Prompt = Whenever a line below includes the string "computer", show it.

Material for this exercise =
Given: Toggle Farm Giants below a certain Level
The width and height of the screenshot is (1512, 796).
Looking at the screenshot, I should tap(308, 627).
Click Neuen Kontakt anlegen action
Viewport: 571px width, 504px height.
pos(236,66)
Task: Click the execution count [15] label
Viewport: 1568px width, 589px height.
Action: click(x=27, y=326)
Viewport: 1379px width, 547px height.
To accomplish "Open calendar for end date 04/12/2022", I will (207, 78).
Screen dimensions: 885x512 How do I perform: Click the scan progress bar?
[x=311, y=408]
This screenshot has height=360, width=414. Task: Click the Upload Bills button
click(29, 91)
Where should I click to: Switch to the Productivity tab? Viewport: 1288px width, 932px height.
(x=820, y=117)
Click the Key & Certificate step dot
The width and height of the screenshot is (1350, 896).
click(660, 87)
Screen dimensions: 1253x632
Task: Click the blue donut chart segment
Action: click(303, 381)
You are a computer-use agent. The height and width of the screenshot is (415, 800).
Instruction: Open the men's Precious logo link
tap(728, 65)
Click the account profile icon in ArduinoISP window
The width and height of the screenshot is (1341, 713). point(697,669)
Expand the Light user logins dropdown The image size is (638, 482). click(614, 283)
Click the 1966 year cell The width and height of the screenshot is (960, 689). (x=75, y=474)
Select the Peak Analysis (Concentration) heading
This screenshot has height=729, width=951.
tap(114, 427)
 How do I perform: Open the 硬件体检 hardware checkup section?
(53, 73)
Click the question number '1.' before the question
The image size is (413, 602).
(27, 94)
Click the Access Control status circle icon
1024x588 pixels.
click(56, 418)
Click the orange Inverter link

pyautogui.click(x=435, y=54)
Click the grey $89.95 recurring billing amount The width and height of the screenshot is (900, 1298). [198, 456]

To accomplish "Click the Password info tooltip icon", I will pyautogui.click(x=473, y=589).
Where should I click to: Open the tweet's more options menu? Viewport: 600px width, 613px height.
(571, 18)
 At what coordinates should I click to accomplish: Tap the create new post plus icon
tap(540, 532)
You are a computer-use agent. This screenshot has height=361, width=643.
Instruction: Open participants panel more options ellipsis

Answer to the exercise =
You are a computer-use agent. The height and width of the screenshot is (415, 800).
You are a computer-use agent. This screenshot has height=361, width=643.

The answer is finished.